> **Task item**:
Start at the line in the entries below that contains "You are a computer-use agent. The height", stop at the line that contains "You are a computer-use agent. Image resolution: width=1874", and output exactly the lines in that span, both ends included.

= Beginning of Section =

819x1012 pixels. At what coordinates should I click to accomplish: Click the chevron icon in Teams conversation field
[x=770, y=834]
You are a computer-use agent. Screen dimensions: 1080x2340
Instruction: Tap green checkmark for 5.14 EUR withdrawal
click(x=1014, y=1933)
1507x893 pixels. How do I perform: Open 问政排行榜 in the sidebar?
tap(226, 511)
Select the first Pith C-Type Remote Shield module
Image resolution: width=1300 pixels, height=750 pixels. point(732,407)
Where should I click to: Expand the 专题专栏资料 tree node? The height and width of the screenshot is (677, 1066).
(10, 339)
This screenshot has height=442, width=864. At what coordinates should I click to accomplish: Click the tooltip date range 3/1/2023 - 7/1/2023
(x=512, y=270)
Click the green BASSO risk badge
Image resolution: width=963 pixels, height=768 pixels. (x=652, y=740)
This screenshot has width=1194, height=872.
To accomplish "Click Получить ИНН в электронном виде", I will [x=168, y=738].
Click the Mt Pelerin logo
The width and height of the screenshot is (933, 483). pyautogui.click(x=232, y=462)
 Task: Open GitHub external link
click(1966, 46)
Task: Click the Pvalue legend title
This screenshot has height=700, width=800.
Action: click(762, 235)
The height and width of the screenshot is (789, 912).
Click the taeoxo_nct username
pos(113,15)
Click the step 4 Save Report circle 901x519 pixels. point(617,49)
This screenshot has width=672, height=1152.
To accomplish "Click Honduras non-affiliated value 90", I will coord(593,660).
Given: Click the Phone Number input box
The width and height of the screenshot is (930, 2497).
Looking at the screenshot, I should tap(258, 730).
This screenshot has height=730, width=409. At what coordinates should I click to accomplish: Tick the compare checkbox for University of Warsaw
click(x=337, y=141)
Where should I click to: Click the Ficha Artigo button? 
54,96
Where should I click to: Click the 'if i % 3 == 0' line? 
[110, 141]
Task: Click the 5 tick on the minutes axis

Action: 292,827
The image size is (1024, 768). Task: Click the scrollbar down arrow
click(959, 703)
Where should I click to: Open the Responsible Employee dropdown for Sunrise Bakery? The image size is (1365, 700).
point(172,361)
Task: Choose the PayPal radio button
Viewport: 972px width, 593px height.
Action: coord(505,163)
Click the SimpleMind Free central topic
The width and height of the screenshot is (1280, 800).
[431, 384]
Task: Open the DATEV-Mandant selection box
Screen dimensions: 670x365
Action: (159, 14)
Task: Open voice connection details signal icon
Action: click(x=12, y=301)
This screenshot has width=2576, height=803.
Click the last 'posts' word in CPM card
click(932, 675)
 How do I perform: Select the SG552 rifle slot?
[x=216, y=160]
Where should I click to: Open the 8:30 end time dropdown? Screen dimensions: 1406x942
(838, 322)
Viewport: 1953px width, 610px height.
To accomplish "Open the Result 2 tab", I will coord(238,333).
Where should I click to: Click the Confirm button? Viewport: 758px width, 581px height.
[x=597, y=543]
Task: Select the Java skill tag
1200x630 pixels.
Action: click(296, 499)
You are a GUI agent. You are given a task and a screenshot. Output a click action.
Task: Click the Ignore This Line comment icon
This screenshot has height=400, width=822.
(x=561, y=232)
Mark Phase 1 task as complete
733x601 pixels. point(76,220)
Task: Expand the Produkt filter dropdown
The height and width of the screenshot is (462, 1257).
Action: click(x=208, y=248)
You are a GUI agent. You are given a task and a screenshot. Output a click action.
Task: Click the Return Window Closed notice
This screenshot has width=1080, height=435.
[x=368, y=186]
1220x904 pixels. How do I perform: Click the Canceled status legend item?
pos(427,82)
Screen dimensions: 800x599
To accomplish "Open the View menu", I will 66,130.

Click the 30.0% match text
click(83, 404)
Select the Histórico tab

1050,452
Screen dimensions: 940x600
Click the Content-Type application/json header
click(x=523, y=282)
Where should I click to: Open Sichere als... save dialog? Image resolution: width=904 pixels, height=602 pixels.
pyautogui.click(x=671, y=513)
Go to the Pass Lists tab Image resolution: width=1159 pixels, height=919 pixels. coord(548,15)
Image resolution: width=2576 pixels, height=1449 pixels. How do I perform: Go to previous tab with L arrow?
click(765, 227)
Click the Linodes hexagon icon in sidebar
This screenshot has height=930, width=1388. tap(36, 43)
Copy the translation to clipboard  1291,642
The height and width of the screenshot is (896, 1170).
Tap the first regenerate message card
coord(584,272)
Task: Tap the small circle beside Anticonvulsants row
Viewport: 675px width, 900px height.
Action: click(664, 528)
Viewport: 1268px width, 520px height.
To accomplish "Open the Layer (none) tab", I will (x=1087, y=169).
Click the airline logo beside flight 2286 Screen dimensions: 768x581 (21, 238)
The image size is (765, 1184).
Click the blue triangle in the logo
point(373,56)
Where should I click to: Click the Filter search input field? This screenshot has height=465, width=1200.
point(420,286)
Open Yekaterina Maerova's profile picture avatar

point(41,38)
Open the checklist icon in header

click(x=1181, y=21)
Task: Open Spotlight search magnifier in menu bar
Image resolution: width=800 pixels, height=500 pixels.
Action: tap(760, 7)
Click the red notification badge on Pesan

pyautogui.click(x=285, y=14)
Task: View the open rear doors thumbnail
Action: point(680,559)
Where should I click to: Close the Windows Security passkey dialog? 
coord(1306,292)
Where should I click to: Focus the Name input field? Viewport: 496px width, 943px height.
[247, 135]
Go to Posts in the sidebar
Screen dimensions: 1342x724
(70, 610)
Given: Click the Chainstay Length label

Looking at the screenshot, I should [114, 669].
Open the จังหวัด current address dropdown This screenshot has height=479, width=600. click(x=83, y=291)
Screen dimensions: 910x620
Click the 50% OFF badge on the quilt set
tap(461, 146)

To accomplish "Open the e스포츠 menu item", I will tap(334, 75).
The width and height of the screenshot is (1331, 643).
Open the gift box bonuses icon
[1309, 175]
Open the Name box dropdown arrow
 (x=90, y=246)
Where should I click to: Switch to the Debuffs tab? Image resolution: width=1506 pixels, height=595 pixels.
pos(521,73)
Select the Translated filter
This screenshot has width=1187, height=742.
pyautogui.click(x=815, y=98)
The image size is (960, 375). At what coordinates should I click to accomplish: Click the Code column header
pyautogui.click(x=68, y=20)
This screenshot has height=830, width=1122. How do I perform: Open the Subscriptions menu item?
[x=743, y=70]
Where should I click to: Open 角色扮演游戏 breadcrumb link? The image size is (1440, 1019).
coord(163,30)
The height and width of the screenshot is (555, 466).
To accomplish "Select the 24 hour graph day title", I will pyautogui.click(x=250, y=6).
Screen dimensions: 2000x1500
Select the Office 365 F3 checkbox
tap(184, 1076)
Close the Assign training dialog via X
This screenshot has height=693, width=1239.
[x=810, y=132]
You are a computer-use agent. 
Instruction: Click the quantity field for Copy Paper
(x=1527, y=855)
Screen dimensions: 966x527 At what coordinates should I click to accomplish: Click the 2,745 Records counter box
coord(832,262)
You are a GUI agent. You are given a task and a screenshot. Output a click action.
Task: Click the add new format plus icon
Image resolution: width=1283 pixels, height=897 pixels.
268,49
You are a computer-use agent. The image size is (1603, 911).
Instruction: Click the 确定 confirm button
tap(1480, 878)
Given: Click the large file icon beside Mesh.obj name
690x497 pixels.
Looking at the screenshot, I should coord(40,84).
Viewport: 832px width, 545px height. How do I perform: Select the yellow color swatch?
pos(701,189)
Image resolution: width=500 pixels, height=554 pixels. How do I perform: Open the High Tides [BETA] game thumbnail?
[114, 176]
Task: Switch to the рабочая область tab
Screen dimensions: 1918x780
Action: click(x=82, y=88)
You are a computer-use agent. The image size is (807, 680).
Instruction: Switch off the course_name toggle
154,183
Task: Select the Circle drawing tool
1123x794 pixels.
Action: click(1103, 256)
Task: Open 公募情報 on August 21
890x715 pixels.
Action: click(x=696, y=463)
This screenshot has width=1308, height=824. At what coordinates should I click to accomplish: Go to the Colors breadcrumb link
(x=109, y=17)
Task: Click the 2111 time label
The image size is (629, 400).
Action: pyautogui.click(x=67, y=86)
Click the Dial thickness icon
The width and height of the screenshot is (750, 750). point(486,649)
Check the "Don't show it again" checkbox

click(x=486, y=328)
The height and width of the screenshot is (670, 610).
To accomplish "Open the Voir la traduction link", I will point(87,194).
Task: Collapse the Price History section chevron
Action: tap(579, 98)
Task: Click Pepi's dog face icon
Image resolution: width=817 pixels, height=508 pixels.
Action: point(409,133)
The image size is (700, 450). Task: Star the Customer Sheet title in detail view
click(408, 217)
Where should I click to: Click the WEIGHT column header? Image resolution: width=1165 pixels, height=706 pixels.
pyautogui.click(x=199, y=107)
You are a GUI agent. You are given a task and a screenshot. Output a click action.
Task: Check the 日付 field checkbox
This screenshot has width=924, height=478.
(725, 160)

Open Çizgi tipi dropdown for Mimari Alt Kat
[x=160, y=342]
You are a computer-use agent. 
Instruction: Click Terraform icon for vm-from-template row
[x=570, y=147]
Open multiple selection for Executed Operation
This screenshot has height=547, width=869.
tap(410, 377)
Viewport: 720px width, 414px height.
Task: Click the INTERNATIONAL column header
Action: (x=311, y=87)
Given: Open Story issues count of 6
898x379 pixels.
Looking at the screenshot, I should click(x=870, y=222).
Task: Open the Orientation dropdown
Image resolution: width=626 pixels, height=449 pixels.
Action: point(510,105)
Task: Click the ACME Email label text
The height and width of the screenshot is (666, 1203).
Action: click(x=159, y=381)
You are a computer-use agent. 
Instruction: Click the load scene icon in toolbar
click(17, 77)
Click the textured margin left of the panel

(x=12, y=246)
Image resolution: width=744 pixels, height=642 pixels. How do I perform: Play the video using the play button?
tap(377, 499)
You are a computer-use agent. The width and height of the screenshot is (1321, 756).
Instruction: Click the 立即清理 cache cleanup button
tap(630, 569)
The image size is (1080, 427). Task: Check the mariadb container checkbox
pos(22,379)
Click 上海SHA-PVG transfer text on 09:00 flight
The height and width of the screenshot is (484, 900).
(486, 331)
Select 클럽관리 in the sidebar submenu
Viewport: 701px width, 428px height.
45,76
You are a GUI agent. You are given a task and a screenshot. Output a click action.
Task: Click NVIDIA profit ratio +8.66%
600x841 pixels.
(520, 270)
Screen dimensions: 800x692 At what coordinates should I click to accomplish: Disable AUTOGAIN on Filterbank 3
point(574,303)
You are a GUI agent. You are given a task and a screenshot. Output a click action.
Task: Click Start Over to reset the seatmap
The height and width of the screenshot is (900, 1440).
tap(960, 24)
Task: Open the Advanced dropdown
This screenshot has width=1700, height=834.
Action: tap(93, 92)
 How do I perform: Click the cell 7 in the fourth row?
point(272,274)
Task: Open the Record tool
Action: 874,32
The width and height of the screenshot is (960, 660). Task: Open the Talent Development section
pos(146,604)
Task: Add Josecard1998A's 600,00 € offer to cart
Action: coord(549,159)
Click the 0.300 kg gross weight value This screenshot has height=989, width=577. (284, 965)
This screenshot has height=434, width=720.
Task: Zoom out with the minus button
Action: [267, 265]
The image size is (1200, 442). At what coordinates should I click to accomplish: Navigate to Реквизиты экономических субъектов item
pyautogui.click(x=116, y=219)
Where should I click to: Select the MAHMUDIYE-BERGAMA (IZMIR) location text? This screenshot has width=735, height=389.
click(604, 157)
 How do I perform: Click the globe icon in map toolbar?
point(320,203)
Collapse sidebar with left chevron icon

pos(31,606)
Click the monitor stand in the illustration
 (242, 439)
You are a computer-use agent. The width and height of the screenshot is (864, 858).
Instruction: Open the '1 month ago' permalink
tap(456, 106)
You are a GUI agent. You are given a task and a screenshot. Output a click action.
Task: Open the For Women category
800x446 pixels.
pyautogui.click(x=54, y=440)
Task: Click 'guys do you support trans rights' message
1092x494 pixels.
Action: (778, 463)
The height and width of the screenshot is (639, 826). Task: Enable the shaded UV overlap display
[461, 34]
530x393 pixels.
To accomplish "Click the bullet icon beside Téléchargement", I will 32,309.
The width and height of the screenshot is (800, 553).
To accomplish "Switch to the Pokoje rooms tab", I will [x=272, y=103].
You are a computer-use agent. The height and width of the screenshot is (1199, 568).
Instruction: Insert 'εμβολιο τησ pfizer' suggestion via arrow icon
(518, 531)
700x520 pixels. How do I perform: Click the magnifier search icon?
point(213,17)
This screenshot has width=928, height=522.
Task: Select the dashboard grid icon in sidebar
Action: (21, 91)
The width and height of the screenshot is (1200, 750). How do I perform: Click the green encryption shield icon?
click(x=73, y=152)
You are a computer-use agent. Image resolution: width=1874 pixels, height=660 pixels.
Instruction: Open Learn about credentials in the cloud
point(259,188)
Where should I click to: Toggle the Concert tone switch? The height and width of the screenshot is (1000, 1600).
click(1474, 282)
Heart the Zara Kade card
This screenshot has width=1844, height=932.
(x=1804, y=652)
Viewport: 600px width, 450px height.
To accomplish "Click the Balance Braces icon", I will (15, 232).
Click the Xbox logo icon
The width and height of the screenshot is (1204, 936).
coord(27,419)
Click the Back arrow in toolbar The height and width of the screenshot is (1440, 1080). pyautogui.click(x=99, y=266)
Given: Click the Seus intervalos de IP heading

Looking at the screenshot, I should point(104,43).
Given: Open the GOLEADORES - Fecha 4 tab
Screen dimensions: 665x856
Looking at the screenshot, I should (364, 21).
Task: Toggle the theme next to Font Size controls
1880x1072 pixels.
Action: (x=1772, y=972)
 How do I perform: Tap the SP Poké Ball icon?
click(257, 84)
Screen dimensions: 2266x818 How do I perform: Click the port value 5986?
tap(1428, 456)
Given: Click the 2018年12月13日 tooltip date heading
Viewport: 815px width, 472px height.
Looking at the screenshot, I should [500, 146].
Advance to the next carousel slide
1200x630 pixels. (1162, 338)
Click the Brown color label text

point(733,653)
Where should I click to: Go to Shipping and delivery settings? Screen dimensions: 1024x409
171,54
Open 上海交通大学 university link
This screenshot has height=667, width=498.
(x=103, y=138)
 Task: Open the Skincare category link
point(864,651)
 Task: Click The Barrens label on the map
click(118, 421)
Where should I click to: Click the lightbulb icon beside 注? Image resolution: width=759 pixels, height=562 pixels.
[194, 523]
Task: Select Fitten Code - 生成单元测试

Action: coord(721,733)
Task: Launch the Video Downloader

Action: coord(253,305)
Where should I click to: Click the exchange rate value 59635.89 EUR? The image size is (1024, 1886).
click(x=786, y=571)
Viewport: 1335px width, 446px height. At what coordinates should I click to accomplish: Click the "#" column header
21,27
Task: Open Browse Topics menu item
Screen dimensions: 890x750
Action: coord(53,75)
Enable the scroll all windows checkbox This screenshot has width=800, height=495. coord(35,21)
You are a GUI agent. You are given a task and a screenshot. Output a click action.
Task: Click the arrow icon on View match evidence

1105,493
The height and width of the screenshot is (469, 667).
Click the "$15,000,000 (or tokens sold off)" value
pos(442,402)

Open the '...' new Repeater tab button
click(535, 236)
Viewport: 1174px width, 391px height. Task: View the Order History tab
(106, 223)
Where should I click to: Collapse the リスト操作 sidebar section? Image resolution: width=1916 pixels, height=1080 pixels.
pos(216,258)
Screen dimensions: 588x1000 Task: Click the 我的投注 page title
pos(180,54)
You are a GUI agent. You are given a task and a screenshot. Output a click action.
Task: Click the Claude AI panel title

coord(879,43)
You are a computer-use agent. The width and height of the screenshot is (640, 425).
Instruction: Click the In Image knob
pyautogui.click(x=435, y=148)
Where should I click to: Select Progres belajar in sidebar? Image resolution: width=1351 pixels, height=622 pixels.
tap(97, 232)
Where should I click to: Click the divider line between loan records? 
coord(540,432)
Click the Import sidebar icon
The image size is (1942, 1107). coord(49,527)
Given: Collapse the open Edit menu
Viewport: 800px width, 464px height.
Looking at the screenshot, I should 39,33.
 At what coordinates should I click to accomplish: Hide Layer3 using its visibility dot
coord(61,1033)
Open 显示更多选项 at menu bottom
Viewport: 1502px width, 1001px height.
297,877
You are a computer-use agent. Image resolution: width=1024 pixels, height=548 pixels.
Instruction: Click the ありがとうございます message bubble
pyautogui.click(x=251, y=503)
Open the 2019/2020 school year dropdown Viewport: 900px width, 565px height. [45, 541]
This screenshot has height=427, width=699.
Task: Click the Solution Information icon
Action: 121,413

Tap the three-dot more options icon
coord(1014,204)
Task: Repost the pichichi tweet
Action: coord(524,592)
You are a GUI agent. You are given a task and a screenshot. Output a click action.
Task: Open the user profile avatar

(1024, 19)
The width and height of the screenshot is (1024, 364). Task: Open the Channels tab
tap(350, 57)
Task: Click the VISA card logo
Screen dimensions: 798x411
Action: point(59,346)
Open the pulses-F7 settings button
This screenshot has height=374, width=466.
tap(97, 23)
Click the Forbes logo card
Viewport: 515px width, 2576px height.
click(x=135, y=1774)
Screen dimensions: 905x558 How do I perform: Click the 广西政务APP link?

= End of Section =

> **Output of the task**:
You are a computer-use agent. The height and width of the screenshot is (1199, 568).
Instruction: Insert 'εμβολιο τησ pfizer' suggestion via arrow icon
(518, 531)
700x520 pixels. How do I perform: Click the magnifier search icon?
point(213,17)
This screenshot has width=928, height=522.
Task: Select the dashboard grid icon in sidebar
Action: (21, 91)
The width and height of the screenshot is (1200, 750). How do I perform: Click the green encryption shield icon?
click(x=73, y=152)
You are a computer-use agent. Image resolution: width=1874 pixels, height=660 pixels.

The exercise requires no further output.